ProPublica played a central role by exposing key issues that fueled her downfall. Its November 2025 investigation revealed that a $220 million taxpayer-funded DHS ad campaign—featuring Noem prominently—secretly benefited the Strategy Group, a consulting firm run by the husband of her chief spokesperson and tied to her aides. This sparked congressional demands for probes and armed lawmakers (notably Sen. John Kennedy) with facts for aggressive questioning during March 2026 hearings, where Noem falsely claimed Trump approved the campaign.
Kennedy: Noem spent a quarter of a billion dollars putting ads out where she was prominently displayed that looked like political ads. Later that day, I got a call from President Trump. He said, I hope you understand that I had nothing to do with this. It was clear to me after… pic.twitter.com/XpxwCpRFvq
— Acyn (@Acyn) March 6, 2026
ProPublica followed with reports on her misleading Congress about top aide Corey Lewandowski's contract approvals and earlier ethics issues, like undisclosed personal income from political funds.
Broader media amplified the pressure, covering the ad scandal, alleged affair with Lewandowski, fatal shootings of U.S. citizens by agents in Minneapolis (which Noem prematurely labeled "domestic terrorism"), FEMA aid favoritism, and leadership failures.
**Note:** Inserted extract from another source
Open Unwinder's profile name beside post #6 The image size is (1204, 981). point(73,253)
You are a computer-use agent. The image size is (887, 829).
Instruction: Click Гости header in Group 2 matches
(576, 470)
Outlets like CNN, NPR, Reuters, and The New York Times highlighted these in reports leading to grueling hearings and Trump's decision to replace her with Sen. Markwayne Mullin, reassigning Noem to a lesser envoy role.
Investigative journalism, especially ProPublica's, provided the factual foundation that turned isolated controversies into sustained accountability.